TASK BRIEF »
After finding "Given: Click the Tesla 30% change bar" in a line below, print that line and the rest of the lines exactly, leaving out all pictures.

Stored data entries »
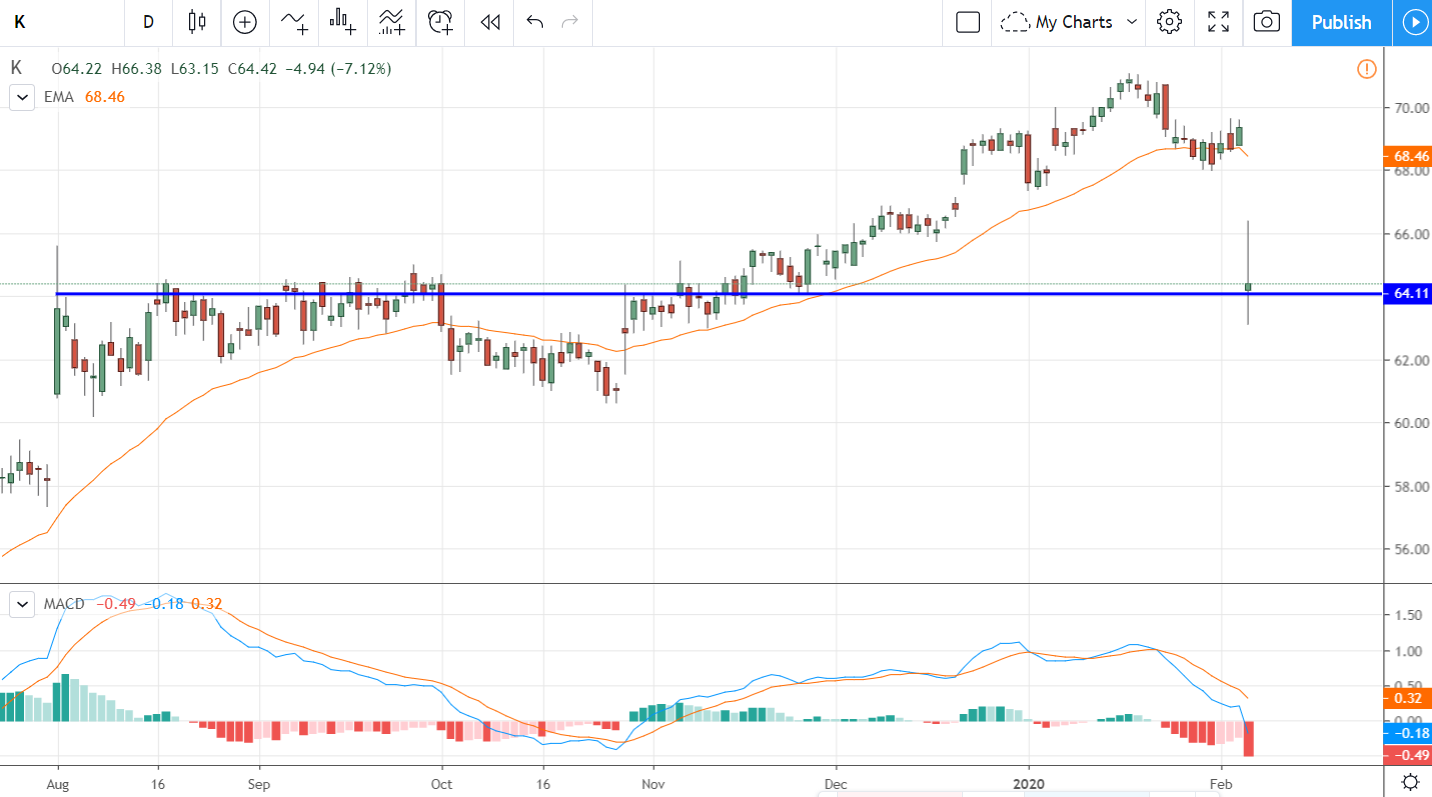Open the candlestick chart style selector
Viewport: 1432px width, 797px height.
tap(196, 22)
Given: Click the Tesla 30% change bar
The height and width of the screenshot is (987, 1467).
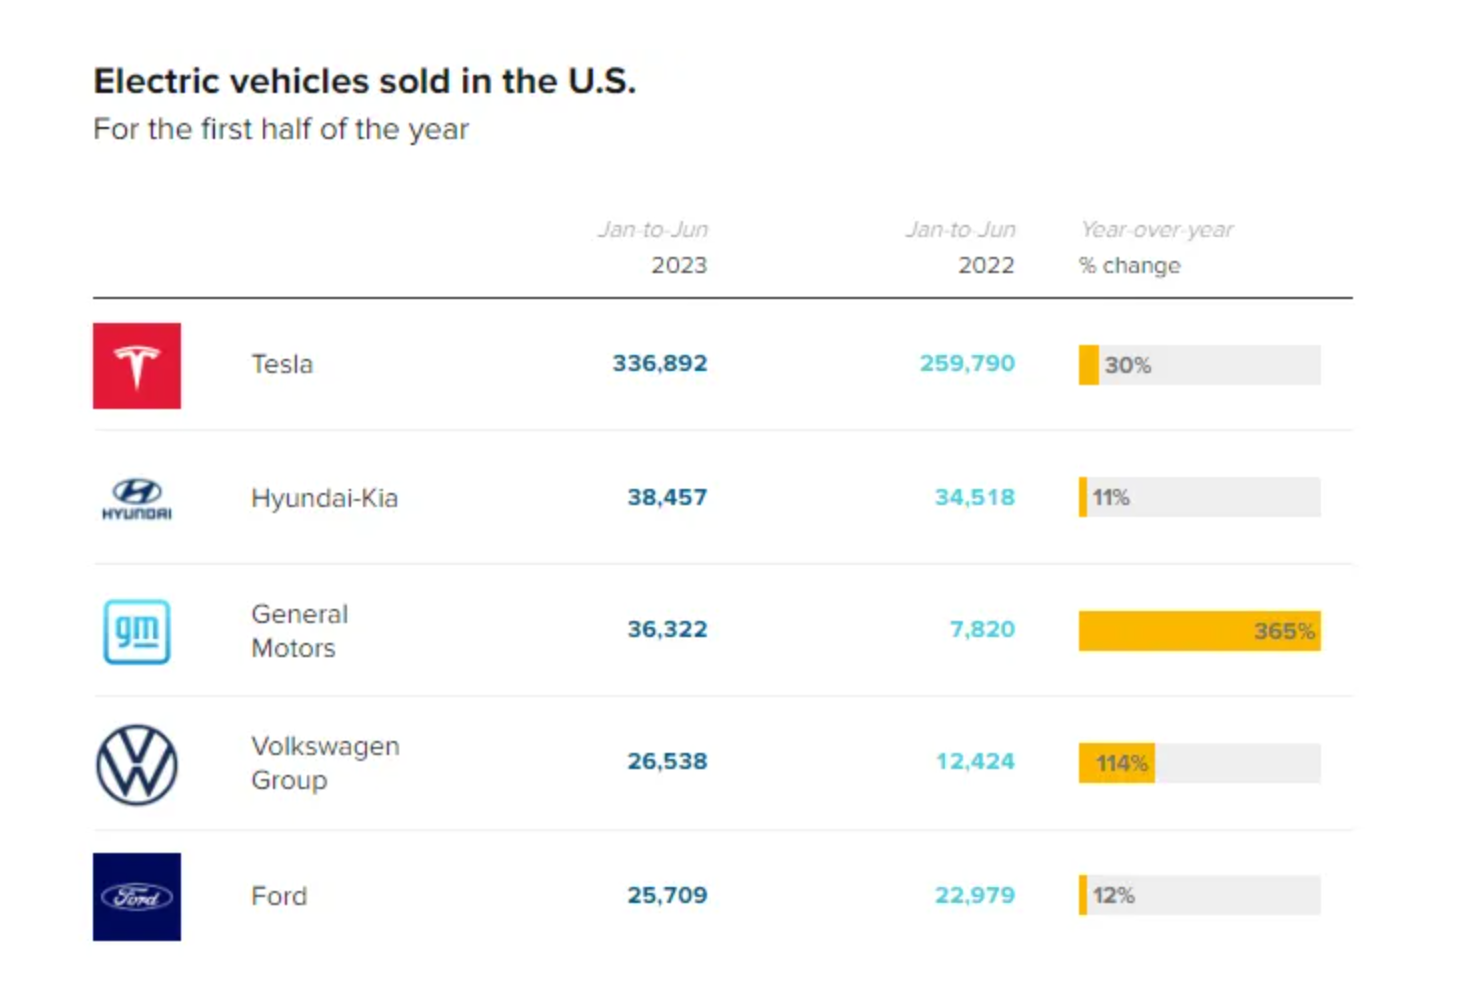Looking at the screenshot, I should click(1198, 365).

ANSWER BOX »
Given: Click the Tesla 30% change bar
The height and width of the screenshot is (987, 1467).
Looking at the screenshot, I should click(1198, 365).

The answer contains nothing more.